Nissan Note 1.5 dCi Tekna

Report by Charis Whitcombe


Nissan Note 1.5 dCi Tekna

Down on the farm: the Note is rugged and practical but lacks the spark of eccentricity

 

You can buy a Note for less than 10k. That's the thing to bear in mind - 10k and you can have a spacious mini-MPV which really will seat four 6-foot adults in comfort, or split and slide its seats in various ways to make room for your family's skis / surfboards / kitchen sinks. But 10k is the entry-level price and we drove something a bit smarter: a 1.5 diesel model in the upmarket, 'Tekna' trim, which would set you back £14,290.

Most mini-MPVs are a bit strange-looking but, compared with such duck-billed oddities as the Fiat Qubo, the Nissan Note is rather restrained. Too restrained, perhaps. If you're going to plump for the practicality of a cross between a van and a car, you might as well have something that looks fairly funky. The Note is about as funky as my dad at a football match. Struggling to find something visually striking to comment on, there is - I suppose - the top, rear corner, where the rear light cluster is built up above the roof, and then descends in curly pod-shapes round each individual light. But that's about it.
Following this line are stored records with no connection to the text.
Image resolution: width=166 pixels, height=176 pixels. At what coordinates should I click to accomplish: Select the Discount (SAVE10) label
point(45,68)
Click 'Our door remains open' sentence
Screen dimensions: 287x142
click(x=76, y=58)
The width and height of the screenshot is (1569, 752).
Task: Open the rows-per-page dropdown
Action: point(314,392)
Still, on with the show. Inside the Note (and I'm doing my best to avoid musical puns here), there's a high-quality feel, and the Tekna trim level offers seat-trays for rear passengers, plasticky and sharp-edged but useful for hungry children on a long trip. I just can't get rid of the image of cleaning sticky drinks and hardened egg out of the fiddly bits. You know how seatback trays on aeroplanes always have a faint, sickly odour? Ugh. Better than the foldaway tables is the satnav, standard on the Tekna trim, which is easy to use and works brilliantly - it even found our out-of-the-way rural house, which stymies many systems.